Si tratta tuttavia di una minoranza di tutti coloro che hanno lasciato la vita e la speranza di una vita dignitosa nel deserto che separa l’Africa sub-sahariana dai paesi che si affacciano su quel mare, nelle carceri della Libia, nei campi di concentramento in Grecia, in Marocco e in Turchia e nelle impervie rotte terrestri della via dei Balcani.

A questo quadro drammatico si aggiunge ora la decisione della Commissione europea di fornire nuovi mezzi alla Guardia Costiera libica rafforzando così le sue capacità di riportare chi fugge dal terrore e dalle torture in un paese in cui sono noti i trattamenti disumani subiti dai migranti che provengono dall’Africa sub-sahariana.

Questa decisione sarà per noi inaccettabile almeno fino a quando non sarà possibile creare in Libia dei centri – sotto il controllo dell’UNHCR e dell’OIM – per esaminare le richieste di asilo o l’inserimento in flussi legali o i rimpatri assistiti nei paesi di origine laddove saranno praticabili accordi bilaterali sostenendo nello stesso tempo il rappresentante delle Nazioni Unite nella promozione del processo di stabilizzazione assistito da un gruppo di contatto con una iniziativa del Consiglio di Sicurezza osteggiata dalla Russia.

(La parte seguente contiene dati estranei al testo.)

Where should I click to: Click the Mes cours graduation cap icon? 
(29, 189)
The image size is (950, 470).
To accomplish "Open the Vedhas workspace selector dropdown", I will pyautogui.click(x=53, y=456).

Se i capi di Stato o di governo dell’Unione europea o i loro ministri degli interni chiamati a gestire operazioni di polizia studiassero la geografia che circonda il Mare Bianco di Mezzo si renderebbero conto della assurdità di una politica migratoria come è stata definita nel Consiglio europeo del 9 febbraio 2023 che si chiude e si limita: 

  • al controllo delle frontiere esterne, 
  • ai respingimenti e alle riammissioni nei paesi di origine, 
  • agli “ingenti investimenti” per creare delle infrastrutture di protezione, 
  • agli ostacoli all’azione delle organizzazioni non governative, 
  • all’ideologia del pull factor 
  • e al principio del paese di prima accoglienza.

Andando al d là dei principi della accoglienza e della ospitalità nel rispetto delle convenzioni internazionali, della Carta dei diritti fondamentali e della CEDU, si tratta di definire una nuova politica migratoria europea.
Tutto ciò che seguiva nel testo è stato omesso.